┏━━

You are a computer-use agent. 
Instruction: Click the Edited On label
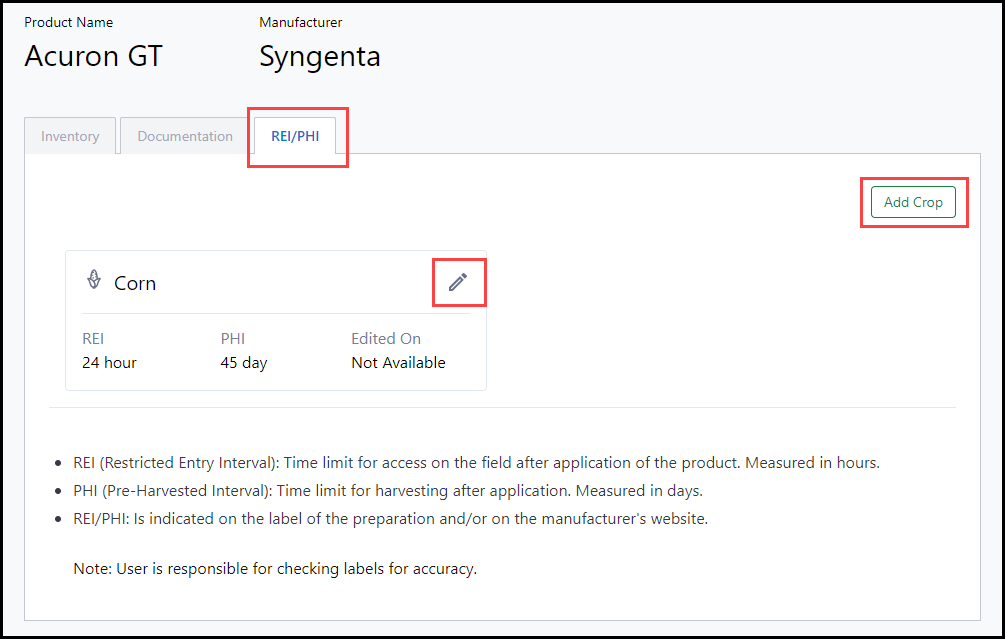(386, 339)
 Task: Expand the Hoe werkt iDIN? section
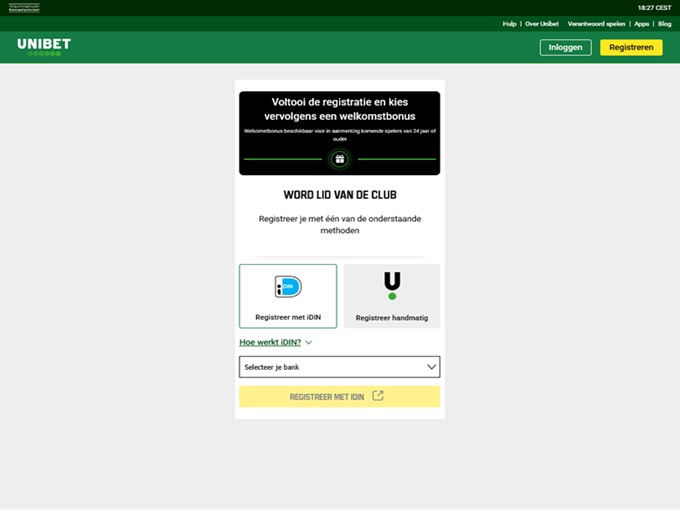click(x=275, y=342)
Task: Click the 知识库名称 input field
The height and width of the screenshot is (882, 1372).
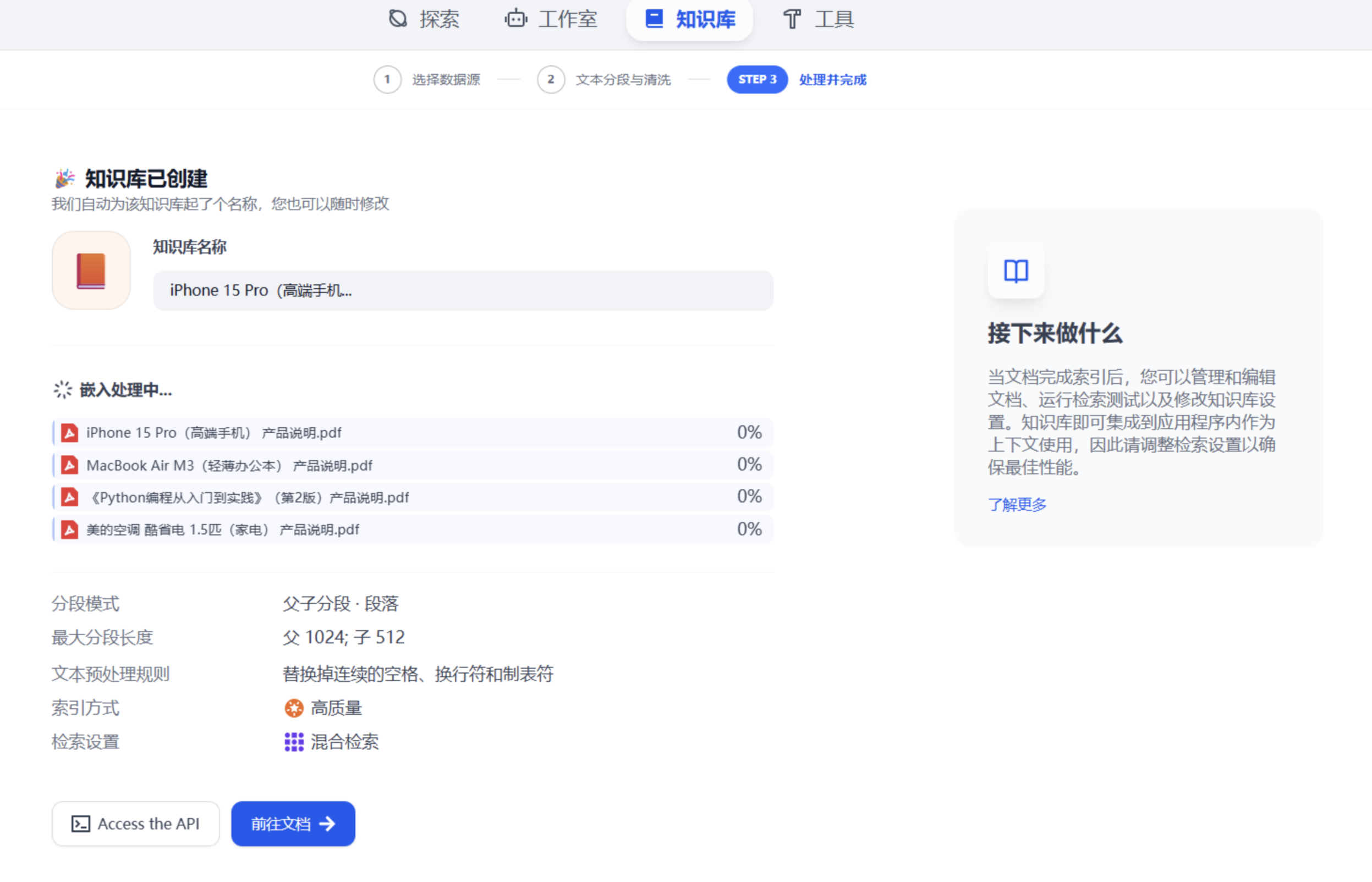Action: [x=463, y=291]
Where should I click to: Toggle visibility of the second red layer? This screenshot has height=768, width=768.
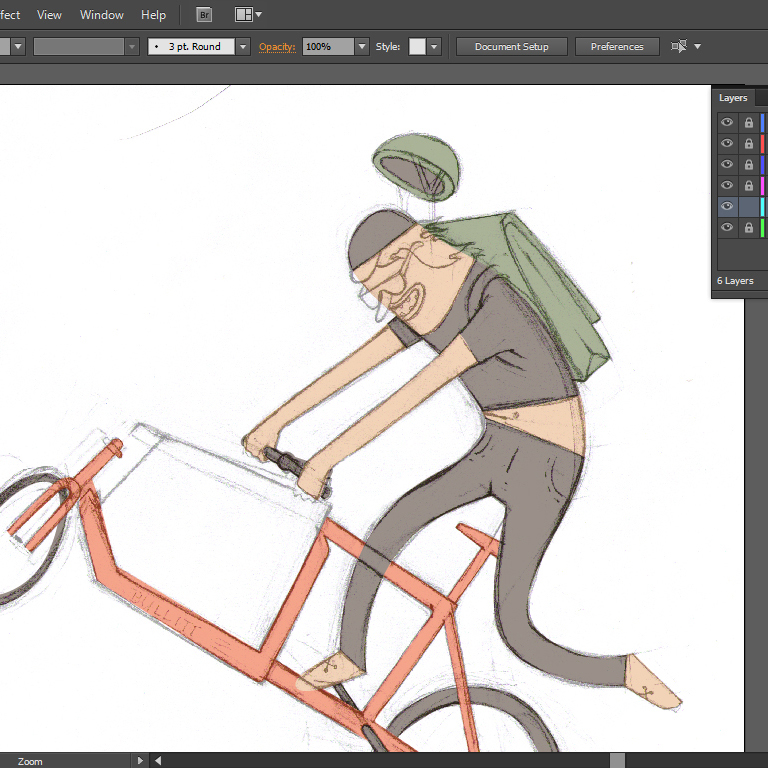(x=727, y=144)
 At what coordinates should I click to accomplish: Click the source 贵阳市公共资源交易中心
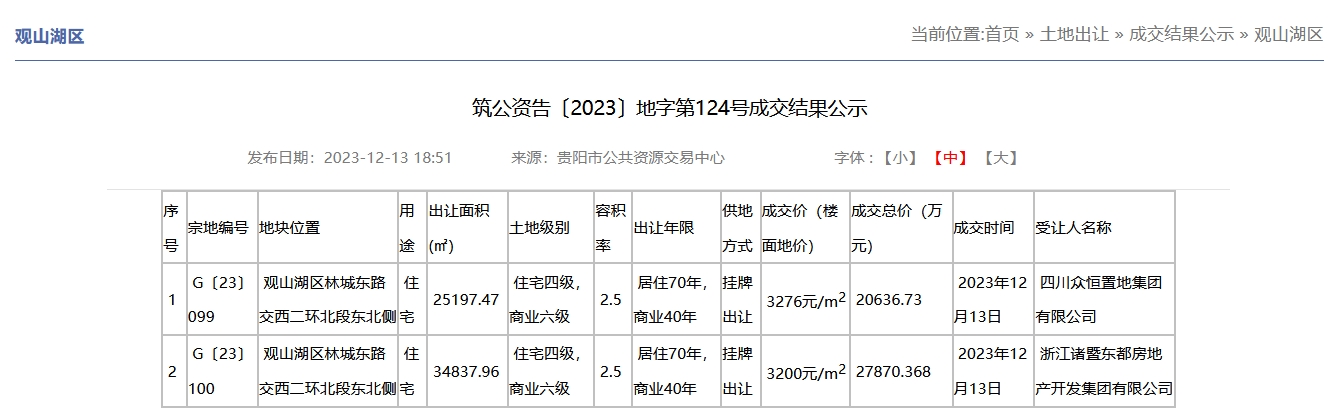(x=640, y=158)
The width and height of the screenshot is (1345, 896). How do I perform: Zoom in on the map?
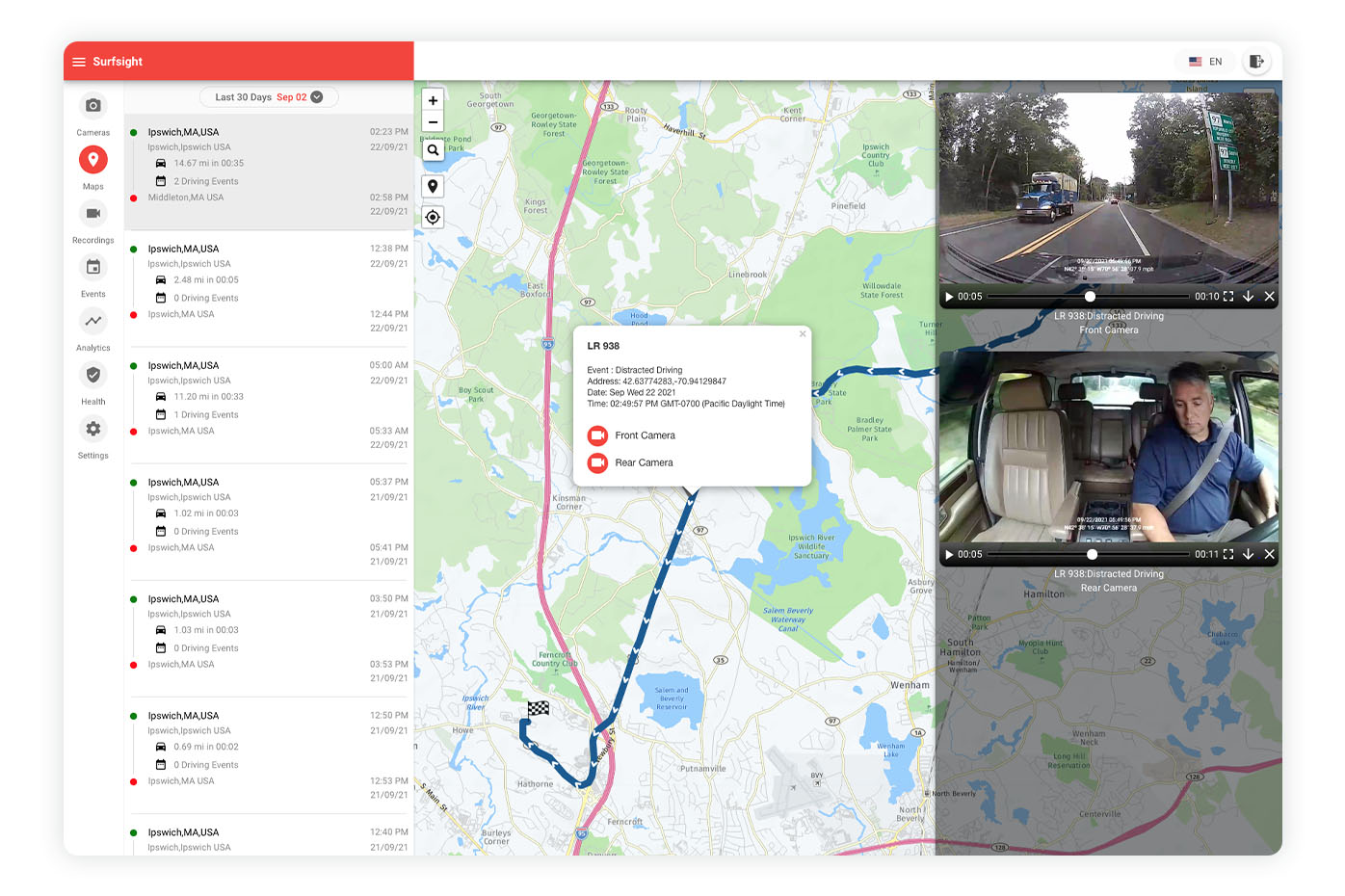point(433,100)
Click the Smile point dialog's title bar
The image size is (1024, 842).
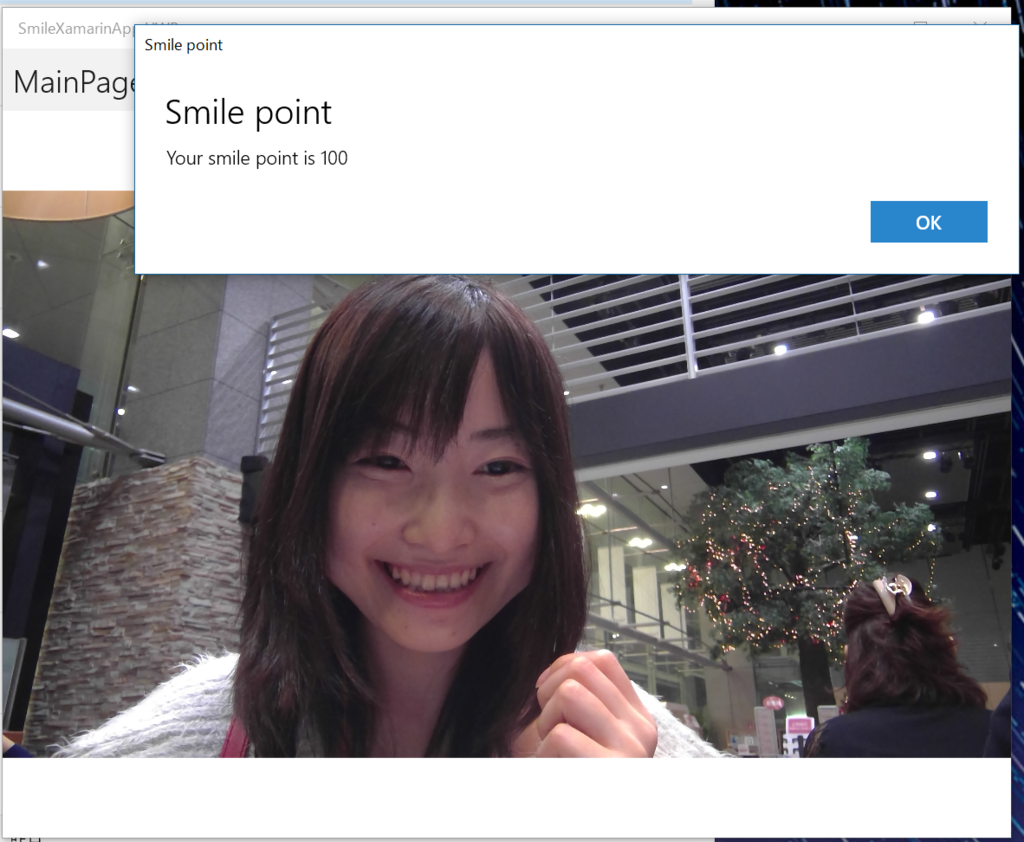pyautogui.click(x=500, y=44)
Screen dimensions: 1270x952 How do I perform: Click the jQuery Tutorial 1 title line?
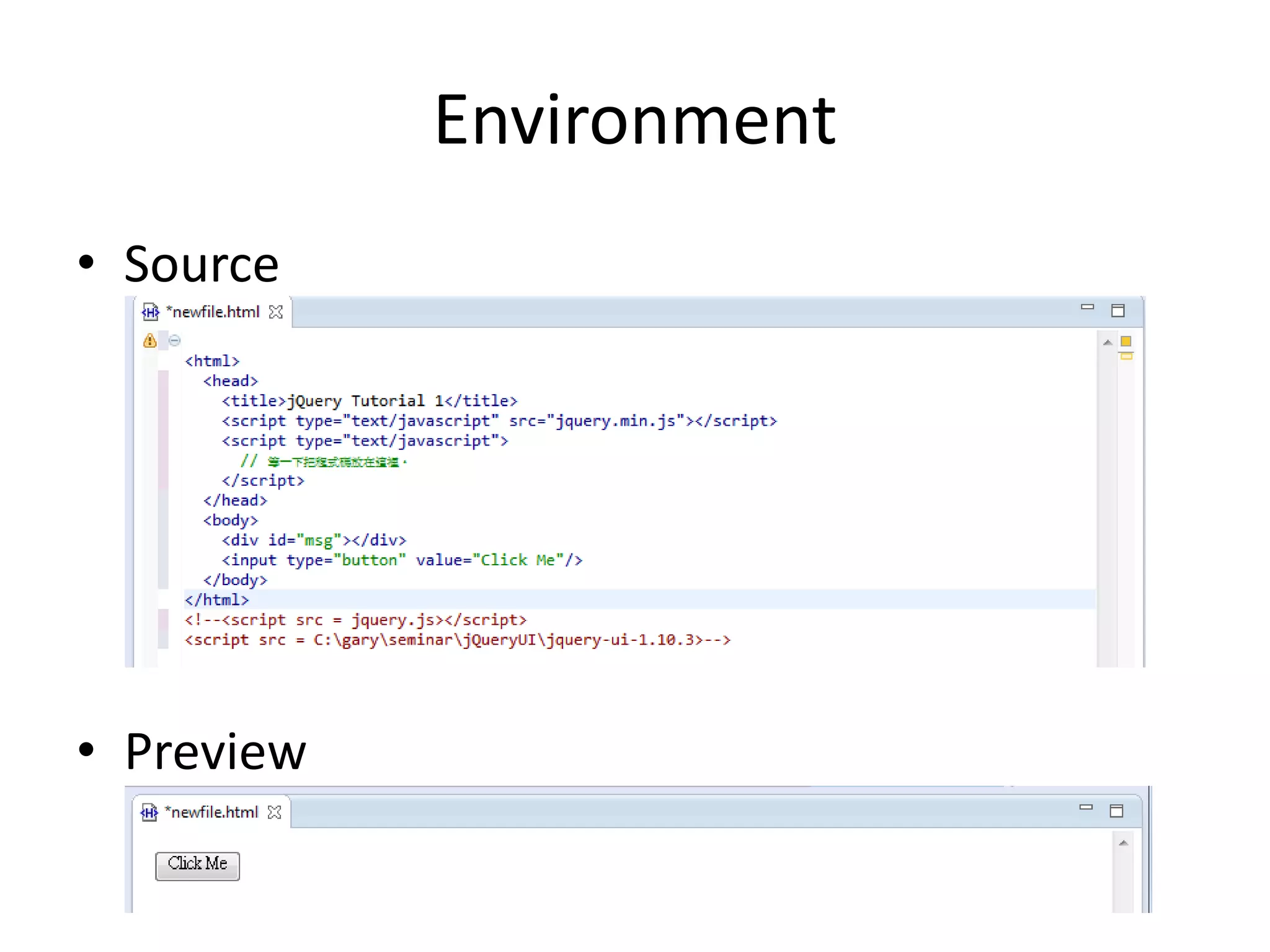coord(370,401)
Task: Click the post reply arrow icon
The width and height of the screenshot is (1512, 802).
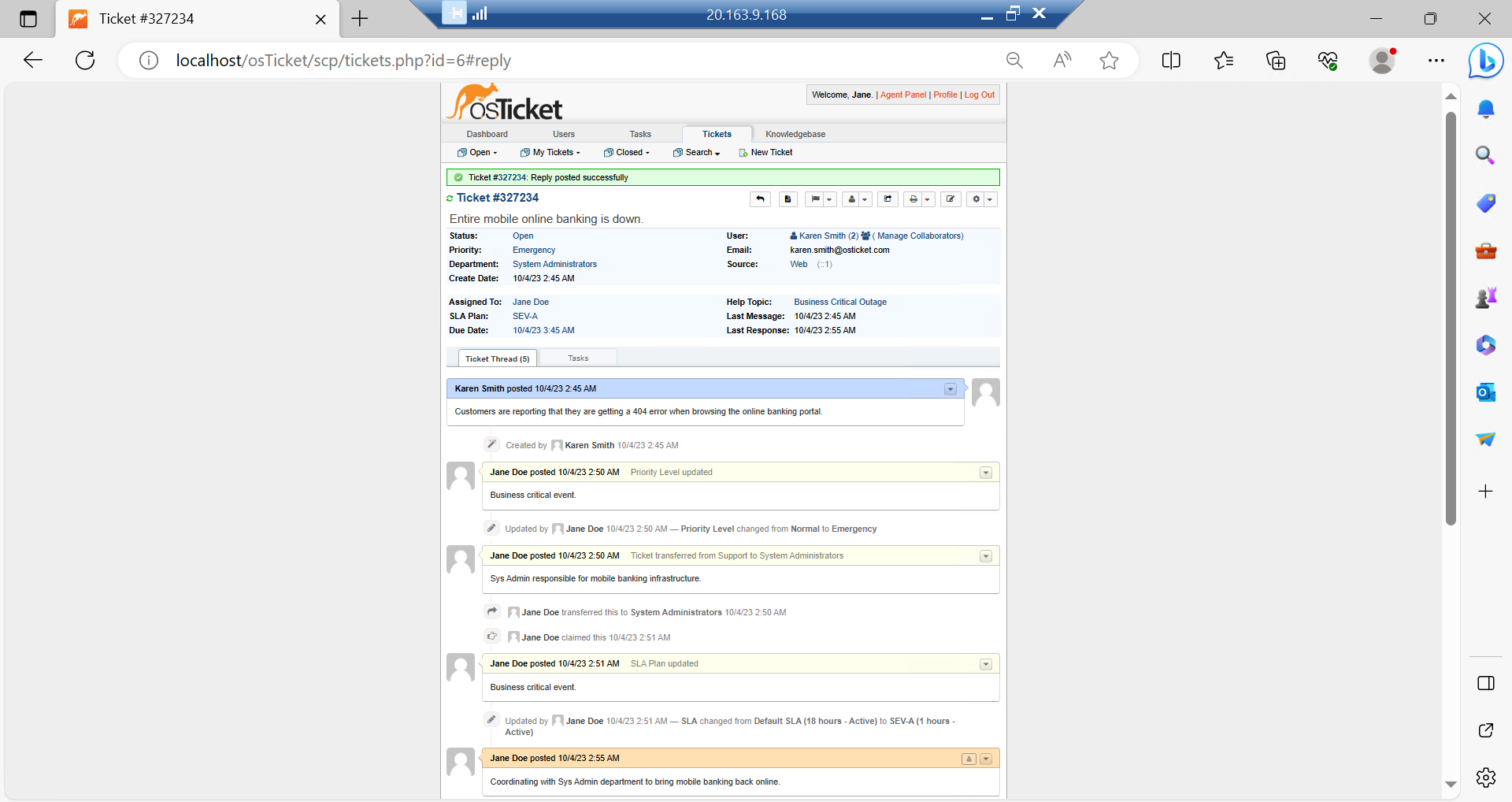Action: click(x=759, y=199)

┗━━

Count the lines above that contain the string "height", and reply with the number alone.

4